4. En troisième lieu, aux termes de l'article L. 313-11, alors en vigueur, du code de l'entrée et du séjour des étrangers et du droit d'asile : " Sauf si sa présence constitue une menace pour l'ordre public, la carte de séjour temporaire portant la mention " vie privée et familiale " est délivrée de plein droit : () 6° A l'étranger ne vivant pas en état de polygamie, qui est père ou mère d'un enfant français mineur résidant en France, à la condition qu'il établisse contribuer effectivement à l'entretien et à l'éducation de l'enfant dans les conditions prévues par l'article 371-2 du code civil depuis la naissance de celui-ci ou depuis au moins deux ans, sans que la condition prévue à l'article L. 313-2 soit exigée ; / Lorsque la filiation est établie à l'égard d'un parent, en application de l'article 316 du code civil, le demandeur, s'il n'est pas l'auteur de la reconnaissance de paternité ou de maternité, justifie que ce dernier contribue effectivement à l'entretien et à l'éducation de l'enfant, dans les conditions prévues à l'article 371-2 du même code, ou produit une décision de justice relative à la contribution à l'éducation et à l'entretien de l'enfant. Lorsque le lien de filiation est établi mais que la preuve de la contribution n'est pas rapportée ou qu'aucune décision de justice n'est intervenue, le droit au séjour du demandeur s'apprécie au regard du respect de sa vie privée et familiale et au regard de l'intérêt supérieur de l'enfant ; () ".

5. Au cas d'espèce, M. E se prévaut de la qualité de père de la jeune B, enfant de nationalité française née le 19 août 2020 de sa relation avec Mme C, ressortissante française avec laquelle il indique vivre. Les pièces produites antérieurement à l'adoption de la décision querellée ne permettent pas, toutefois, de démontrer la réalité de la vie familiale qu'il invoque, ni plus que sa participation à l'entretien et l'éducation de son enfant. Il sera observé, à cet égard, que les trois succinctes attestations versées aux débats par le requérant ne mentionnent pas même l'existence de cet enfant. Par ailleurs, l'intéressé, qui n'établit pas être dépourvu d'attaches personnelles et familiales aux Comores, où il a vécu jusqu'à l'âge de vingt-deux ans, ne justifie d'aucune insertion professionnelle actuelle ou passée. Au regard de l'ensemble de ces éléments, le préfet de la Seine-Maritime n'a pas méconnu les dispositions du 6°) de l'article L. 313-11 du code de l'entrée et du séjour des étrangers et du droit d'asile, pas plus qu'il n'a porté une atteinte disproportionnée au droit au respect de la vie privée et familiale de M. E en refusant de l'admettre au séjour. L'intérêt supérieur de la jeune B n'a pas davantage été lésé par la décision en litige.

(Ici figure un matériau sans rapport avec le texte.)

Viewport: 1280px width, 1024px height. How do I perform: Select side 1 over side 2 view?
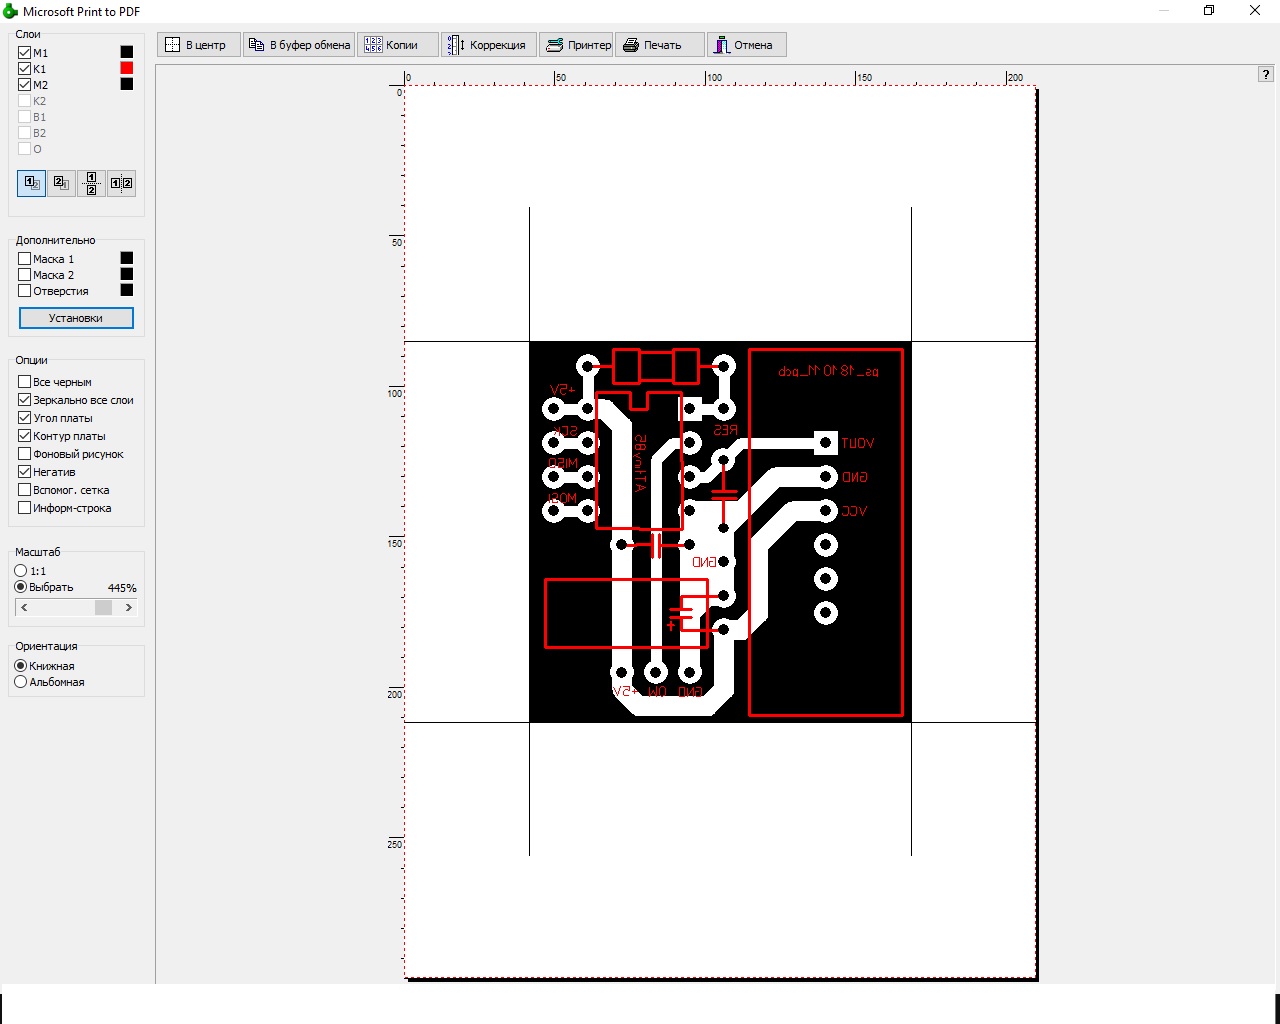click(32, 183)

6. En dernier lieu, pour l'ensemble des motifs précédemment évoqués, l'erreur manifeste d'appréciation invoquée par le requérant n'est pas établie.

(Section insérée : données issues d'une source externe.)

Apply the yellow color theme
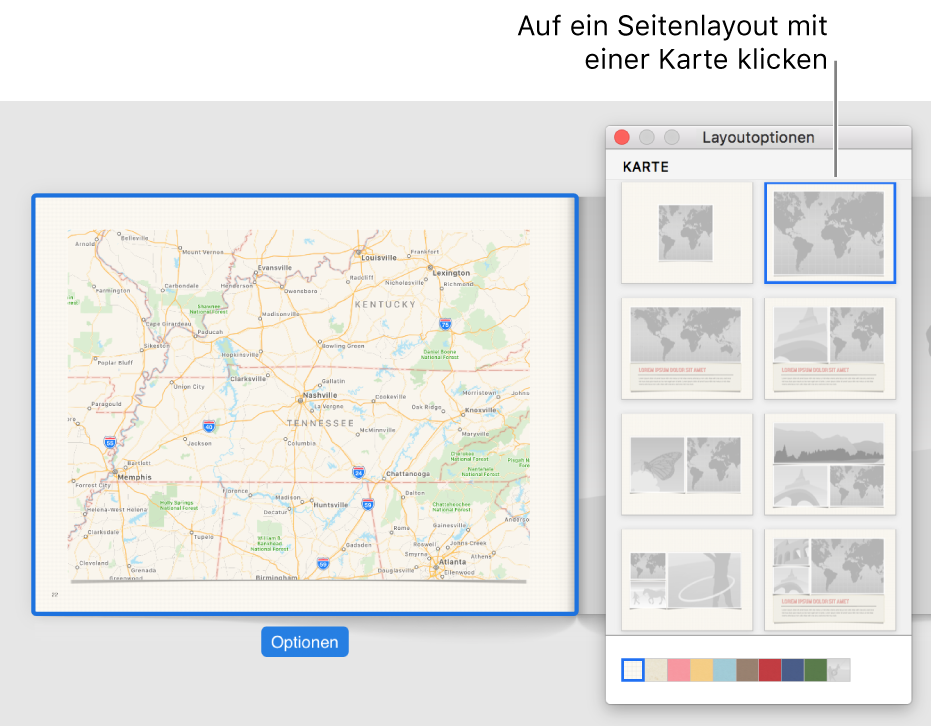 [x=699, y=670]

7. Il résulte de ce qui précède que la requête de M. E doit être rejetée en toutes ses conclusions.

D E C I D E :

Article 1er : La requête de M. E est rejetée.

Article 2 : Le présent jugement sera notifié à M. F et au préfet de la Seine-Maritime.

Délibéré après l'audience du 6 avril 2023, à laquelle siégeaient :

Mme Gaillard, présidente ;

M. Leduc, premier conseiller ;

M. Bouvet, premier conseiller ;

Assistés de M. Tostivint, greffier.

Rendu public par mise à disposition au greffe, le 4 mai 2023.

Le rapporteur

C. BOUVET

La présidente,

A. GAILLARD

Le greffier,

H. TOSTIVINT

La République mande et ordonne au ministre de l'intérieur et des outre-mer en ce qui le concerne ou à tous commissaires de justice à ce requis en ce qui concerne les voies de droit commun contre les parties privées, de pourvoir à l'exécution de la présente décision.